Return the exact lines from the one containing "Given: Select the" through the final line of the material below, with both ends kept.
= = = =
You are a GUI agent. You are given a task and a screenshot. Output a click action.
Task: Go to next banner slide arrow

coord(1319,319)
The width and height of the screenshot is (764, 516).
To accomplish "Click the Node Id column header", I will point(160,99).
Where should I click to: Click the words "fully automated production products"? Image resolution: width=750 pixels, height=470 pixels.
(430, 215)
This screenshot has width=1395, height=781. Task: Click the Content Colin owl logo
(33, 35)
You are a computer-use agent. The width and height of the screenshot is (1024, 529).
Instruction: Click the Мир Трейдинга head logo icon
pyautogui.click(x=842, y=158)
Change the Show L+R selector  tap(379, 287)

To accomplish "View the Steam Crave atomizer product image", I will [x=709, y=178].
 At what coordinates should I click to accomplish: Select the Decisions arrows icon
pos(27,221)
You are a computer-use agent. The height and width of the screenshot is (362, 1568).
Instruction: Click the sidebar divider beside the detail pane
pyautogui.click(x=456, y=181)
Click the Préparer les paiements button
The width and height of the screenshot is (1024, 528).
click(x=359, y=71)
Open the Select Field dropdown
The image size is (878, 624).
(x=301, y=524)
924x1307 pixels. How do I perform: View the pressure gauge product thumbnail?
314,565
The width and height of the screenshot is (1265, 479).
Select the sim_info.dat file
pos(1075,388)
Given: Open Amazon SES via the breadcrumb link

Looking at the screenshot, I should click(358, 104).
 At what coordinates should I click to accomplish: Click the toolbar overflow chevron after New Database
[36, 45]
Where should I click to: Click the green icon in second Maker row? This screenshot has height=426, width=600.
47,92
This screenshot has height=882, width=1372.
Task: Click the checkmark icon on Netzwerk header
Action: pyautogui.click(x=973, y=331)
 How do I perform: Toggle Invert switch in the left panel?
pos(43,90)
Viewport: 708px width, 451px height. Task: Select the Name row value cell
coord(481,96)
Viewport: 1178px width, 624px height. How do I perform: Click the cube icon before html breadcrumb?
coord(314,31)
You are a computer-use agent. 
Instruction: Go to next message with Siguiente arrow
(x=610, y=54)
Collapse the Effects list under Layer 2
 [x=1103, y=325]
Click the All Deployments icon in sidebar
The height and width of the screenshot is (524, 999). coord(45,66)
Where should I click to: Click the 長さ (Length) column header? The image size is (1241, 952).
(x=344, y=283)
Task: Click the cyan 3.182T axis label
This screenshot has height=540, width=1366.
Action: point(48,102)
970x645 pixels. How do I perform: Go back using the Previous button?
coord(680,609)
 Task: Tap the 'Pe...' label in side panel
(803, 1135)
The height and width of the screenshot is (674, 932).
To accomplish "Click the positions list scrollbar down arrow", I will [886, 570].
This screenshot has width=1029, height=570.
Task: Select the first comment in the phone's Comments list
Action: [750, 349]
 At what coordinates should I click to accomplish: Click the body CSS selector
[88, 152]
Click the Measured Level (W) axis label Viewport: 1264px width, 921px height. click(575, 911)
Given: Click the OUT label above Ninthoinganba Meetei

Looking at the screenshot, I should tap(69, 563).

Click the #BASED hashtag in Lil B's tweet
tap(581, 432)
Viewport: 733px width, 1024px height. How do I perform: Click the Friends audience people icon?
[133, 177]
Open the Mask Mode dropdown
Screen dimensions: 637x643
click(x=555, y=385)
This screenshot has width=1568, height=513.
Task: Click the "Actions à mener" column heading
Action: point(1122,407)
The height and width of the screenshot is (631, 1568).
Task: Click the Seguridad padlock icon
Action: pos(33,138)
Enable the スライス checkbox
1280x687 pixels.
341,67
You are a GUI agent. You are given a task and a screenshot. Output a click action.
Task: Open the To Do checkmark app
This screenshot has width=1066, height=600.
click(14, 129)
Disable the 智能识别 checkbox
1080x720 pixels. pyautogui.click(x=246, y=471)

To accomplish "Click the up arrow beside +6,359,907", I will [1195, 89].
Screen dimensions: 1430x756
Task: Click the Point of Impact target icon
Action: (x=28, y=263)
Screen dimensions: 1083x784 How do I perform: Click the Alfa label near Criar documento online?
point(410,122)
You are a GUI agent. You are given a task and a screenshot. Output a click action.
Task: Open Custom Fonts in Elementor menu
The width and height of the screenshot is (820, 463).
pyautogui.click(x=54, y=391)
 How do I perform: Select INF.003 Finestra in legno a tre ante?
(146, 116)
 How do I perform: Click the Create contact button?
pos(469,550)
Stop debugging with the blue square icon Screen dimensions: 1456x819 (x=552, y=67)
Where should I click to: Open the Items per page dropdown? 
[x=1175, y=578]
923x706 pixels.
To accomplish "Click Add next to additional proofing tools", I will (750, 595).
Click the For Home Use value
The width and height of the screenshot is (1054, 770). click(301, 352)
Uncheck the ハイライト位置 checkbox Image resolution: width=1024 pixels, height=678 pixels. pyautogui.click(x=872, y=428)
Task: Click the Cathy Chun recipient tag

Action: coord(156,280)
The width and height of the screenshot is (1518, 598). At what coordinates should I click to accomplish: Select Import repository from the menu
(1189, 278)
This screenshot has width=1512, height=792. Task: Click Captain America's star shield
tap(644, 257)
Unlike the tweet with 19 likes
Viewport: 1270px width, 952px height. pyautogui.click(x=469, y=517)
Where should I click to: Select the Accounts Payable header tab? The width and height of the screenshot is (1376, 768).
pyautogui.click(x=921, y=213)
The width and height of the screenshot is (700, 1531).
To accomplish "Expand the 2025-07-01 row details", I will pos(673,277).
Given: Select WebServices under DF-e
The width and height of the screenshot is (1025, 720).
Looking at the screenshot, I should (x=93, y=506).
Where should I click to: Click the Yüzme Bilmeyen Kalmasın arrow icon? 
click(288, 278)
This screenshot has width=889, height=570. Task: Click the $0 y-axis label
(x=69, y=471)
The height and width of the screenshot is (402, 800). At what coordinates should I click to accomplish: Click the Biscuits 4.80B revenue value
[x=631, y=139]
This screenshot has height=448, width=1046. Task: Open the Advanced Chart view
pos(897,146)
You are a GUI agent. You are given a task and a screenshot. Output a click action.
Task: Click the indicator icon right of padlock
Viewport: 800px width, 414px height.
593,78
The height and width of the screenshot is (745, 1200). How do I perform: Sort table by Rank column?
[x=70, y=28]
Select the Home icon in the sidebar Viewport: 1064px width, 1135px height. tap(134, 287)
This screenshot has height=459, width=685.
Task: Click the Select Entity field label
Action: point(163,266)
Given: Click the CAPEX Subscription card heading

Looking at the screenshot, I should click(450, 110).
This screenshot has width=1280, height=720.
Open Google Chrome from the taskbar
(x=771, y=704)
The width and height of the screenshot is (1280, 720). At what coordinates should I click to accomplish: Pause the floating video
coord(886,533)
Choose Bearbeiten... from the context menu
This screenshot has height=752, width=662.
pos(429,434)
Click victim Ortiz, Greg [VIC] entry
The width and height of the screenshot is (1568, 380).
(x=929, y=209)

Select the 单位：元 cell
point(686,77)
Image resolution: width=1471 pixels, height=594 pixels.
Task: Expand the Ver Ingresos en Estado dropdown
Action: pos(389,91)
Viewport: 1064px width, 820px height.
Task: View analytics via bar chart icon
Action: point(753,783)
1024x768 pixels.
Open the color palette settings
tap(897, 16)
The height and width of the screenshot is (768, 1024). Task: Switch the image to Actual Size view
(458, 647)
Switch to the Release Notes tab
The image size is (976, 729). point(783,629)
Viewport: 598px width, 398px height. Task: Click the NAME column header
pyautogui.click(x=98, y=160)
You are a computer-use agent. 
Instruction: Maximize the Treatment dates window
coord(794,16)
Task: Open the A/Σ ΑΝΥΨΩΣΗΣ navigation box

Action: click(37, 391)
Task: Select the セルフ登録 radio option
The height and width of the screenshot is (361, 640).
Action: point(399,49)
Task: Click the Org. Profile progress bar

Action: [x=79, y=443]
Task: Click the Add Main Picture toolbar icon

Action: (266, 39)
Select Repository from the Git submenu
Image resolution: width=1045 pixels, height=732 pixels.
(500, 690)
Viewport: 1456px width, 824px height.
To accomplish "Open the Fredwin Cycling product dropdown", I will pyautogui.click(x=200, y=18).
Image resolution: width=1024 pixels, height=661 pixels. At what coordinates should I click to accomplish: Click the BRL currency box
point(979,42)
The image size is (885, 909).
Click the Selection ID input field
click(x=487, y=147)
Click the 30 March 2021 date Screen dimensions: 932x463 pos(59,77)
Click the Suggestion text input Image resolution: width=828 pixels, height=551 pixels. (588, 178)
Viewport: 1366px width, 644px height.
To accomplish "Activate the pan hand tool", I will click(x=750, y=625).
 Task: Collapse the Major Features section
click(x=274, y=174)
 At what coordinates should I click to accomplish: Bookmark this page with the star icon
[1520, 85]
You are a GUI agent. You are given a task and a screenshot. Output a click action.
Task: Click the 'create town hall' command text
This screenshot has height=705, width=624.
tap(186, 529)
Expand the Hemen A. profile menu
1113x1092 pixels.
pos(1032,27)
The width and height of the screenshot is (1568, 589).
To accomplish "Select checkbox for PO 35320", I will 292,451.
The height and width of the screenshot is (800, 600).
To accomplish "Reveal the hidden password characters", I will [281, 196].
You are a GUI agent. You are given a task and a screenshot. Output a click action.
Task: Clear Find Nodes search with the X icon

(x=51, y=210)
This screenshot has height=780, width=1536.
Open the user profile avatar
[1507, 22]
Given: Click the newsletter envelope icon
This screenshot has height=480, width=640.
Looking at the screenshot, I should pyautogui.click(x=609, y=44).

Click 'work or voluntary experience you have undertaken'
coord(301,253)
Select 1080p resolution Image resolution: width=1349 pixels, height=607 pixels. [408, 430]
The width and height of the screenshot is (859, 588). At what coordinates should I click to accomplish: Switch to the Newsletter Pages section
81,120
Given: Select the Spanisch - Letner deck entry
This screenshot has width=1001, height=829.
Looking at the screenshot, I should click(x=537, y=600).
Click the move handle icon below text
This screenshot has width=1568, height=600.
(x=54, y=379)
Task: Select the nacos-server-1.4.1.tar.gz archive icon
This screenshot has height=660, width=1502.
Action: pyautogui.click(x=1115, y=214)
= = = =
[Written answer]
Given: Select the Spanisch - Letner deck entry
This screenshot has width=1001, height=829.
Looking at the screenshot, I should click(x=537, y=600).
Click the move handle icon below text
This screenshot has width=1568, height=600.
(x=54, y=379)
Task: Select the nacos-server-1.4.1.tar.gz archive icon
This screenshot has height=660, width=1502.
Action: pyautogui.click(x=1115, y=214)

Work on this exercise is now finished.